▶ _Quoted text_

What will trouble most German fans is the fact that this wasn't a bad performance from their national team. Poland worked hard and ultimately deserved their win, but no glaring mistakes or tactical faults stand out for the world champions. Germany simply lacked that magic touch; or rather, they lacked the players that made them special over the summer.

Bayer Leverkusen's Karim Bellarabi was a delight on his international debut for the national team, as he took to the task of shining in undoubtedly Germany's toughest game of the group.

On the right side of attack and then the left late in the first half, the winger constantly threatened and almost opened the scoring when an acute Mario Gotze cross found him with time and space to get a shot away. 

Despite ultimately losing the game, the Leverkusen star was continuously in the right place at the right time, creating opportunities for Germany from both wings and through the middle. 

Yet what we also saw was a player who wasn't quite ready to command such opportunities perhaps quite like more senior members of the squad. Bellarabi turned, sprinted and jinked past defenders just like Marco Reus, but when he found himself in goal-scoring opportunities, he failed to convert them quite like the Borussia Dortmund star.

▶ _Actions to take_
a) Please answer these questions from the match report above:
(i) Which club does Karim Bellarabi play for?
(ii) Whose cross nearly let Bellarabi open the scoring?
(iii) Which Borussia Dortmund player is Bellarabi compared with?
b) Do these statements agree with the match report above? Answer yes or no for each and quote the words that settle it.
(i) Germany's performance was a bad one.
(ii) Bellarabi played on both sides of the attack.
(iii) Bellarabi converted his goal-scoring opportunities as well as the Borussia Dortmund star does.

▶ _Dataset entries_
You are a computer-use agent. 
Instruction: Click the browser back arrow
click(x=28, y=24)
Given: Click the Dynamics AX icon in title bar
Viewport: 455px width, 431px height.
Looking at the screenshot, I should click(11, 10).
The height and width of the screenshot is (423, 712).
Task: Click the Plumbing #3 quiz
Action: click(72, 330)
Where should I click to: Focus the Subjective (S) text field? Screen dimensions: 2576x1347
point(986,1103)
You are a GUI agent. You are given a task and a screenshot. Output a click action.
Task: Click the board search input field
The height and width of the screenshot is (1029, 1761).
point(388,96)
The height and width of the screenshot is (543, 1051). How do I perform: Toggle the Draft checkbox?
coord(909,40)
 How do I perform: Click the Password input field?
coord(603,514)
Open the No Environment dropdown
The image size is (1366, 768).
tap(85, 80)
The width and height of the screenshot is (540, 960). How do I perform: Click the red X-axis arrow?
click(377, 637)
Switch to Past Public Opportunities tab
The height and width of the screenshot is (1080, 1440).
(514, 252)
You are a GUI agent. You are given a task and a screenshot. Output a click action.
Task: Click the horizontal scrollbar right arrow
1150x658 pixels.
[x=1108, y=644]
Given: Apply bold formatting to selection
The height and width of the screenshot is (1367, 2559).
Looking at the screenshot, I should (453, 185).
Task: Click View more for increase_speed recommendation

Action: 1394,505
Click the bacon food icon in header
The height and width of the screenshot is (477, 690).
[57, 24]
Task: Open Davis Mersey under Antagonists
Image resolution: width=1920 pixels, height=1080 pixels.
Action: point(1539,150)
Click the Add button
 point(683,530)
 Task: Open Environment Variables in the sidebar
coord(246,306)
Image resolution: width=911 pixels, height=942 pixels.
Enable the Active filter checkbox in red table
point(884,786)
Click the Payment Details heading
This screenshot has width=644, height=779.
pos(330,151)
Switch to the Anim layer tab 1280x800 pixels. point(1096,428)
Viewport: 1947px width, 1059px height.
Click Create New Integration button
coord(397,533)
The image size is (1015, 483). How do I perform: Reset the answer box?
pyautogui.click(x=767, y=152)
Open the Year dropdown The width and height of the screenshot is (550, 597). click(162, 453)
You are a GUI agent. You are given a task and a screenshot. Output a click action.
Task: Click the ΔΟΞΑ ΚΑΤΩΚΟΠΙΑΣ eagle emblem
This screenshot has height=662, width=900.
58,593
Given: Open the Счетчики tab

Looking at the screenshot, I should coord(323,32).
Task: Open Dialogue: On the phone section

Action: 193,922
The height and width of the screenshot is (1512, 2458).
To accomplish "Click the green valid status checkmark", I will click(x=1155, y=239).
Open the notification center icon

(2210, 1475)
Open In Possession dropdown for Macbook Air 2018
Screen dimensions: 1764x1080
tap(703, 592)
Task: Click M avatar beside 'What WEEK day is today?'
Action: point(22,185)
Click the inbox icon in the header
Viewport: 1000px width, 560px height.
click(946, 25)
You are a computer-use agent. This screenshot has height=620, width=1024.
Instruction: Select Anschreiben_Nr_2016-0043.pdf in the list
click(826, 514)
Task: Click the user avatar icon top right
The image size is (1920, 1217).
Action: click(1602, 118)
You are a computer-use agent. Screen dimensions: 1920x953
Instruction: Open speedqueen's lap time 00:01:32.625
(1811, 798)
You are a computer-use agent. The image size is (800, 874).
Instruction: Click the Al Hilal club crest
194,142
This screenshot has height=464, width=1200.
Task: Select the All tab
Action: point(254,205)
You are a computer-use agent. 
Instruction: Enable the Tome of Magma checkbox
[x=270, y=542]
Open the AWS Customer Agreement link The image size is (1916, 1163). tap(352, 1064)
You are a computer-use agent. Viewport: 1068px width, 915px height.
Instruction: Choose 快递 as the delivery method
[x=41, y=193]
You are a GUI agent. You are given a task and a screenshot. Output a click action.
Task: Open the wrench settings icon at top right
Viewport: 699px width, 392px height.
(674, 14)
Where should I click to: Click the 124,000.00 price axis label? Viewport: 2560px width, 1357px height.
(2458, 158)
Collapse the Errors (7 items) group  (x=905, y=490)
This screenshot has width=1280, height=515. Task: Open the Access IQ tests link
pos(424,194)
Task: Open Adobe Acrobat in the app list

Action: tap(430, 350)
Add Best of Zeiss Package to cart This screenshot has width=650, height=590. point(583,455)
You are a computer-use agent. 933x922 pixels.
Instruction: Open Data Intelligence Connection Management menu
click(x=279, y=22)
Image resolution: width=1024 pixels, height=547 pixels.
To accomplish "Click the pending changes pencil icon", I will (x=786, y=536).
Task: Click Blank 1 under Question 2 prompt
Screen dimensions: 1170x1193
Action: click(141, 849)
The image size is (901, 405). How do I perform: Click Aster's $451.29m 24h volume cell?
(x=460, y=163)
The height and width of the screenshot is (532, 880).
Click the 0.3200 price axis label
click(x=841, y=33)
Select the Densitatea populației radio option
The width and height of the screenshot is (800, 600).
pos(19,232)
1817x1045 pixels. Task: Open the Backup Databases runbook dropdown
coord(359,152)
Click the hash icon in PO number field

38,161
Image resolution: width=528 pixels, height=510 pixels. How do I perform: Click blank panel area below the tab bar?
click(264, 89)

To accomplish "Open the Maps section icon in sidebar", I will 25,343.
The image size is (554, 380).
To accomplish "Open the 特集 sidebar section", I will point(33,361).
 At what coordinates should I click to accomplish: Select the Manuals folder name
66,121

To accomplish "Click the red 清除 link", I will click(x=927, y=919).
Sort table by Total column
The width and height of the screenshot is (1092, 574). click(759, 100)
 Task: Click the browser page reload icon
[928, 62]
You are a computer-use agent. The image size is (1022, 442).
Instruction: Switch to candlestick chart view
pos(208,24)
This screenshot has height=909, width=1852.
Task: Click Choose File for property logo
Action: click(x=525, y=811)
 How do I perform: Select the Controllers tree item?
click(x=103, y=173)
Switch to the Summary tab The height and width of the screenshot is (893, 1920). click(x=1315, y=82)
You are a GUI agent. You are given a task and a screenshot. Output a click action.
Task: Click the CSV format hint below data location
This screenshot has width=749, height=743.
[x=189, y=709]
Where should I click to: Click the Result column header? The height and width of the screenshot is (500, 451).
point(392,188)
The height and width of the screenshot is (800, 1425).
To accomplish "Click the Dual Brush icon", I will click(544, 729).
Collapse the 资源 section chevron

▶ _Full answers_
a)
(i) Bayer Leverkusen
(ii) Mario Gotze
(iii) Marco Reus

b)
(i) No: "this wasn't a bad performance from their national team"
(ii) Yes: "On the right side of attack and then the left late in the first half"
(iii) No: "he failed to convert them quite like the Borussia Dortmund star"